Sean Kelly wrote:
== Quote from Walter Bright ([email protected])'s article
Andrei Alexandrescu wrote:
I agree. I'm having the same problem: I put a contract in there, I know
it's as good as assert. So I can't do e.g. input validation because in
most functions input must always be validated. I also know that
contracts are doing the wrong thing with inheritance and can't apply to
interfaces, which is exactly the (only?) place they'd be interesting. So
I send the contracts home and use assert, enforce, and unittest.
Contracts are not for input validation! They are checking if the logic
of your program is correct or not. Think of it this way - your program
should behave exactly the same with or without the contracts turned on.
Contracts should NOT be used for scrubbing user input, checking for
errors from other components, or validating any input from external to
the dll.
Why should contracts be limited to parameter checking of internally used
functions only? If I write a function and document parameter constraints
then I certainly expect those constraints to be followed regardless of
whether I'm calling the function or someone else is calling the function.
Checking these via a contract simply provides an optional means of
ensuring that a logic error didn't occur within the program as a whole.

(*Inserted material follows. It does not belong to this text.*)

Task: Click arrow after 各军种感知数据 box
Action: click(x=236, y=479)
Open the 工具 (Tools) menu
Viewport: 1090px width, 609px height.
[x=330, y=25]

The distinction is not whether you or others write stuff. It's about
whether it is for debugging *only*, as opposed to general input validation.

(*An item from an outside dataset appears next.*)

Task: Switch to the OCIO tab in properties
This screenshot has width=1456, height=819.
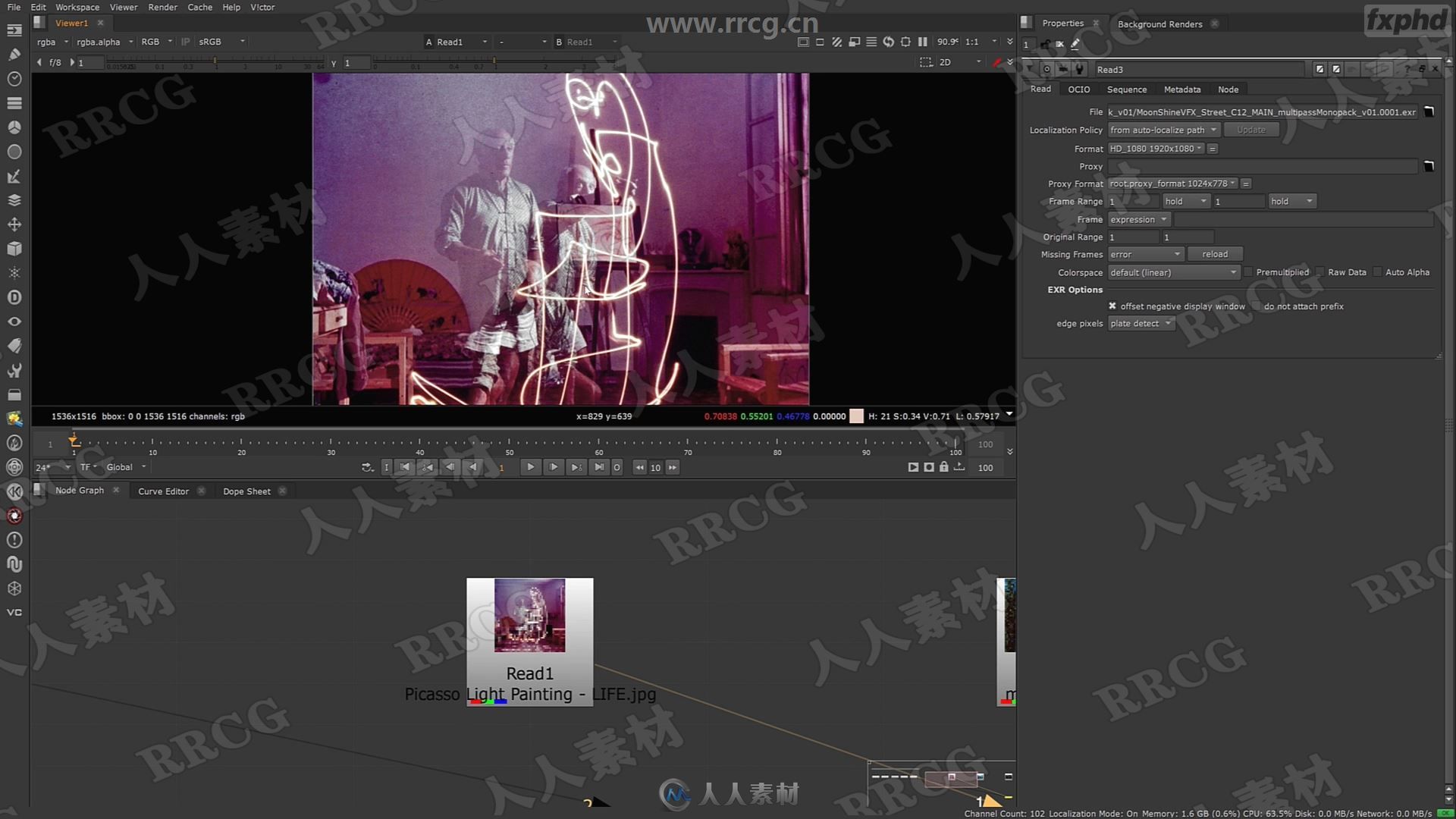Action: coord(1079,89)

Sort of, like it's not prudent to put an assert anywhere other than
where the source code (that is, a bug or goof by the programmer) causes
the assert to fire.
If you're talking about application input however, then I agree completely.
ie. stuff typed in by the user, read from a file, etc, should never be validated
within a contract because an input failure at that level doesn't represent
a program logic error but rather user error. An assertion failure isn't
a terribly good way of notifying the user that they shouldn't have put an
alphabetic character in a box intended to receive an integer :-)
Sean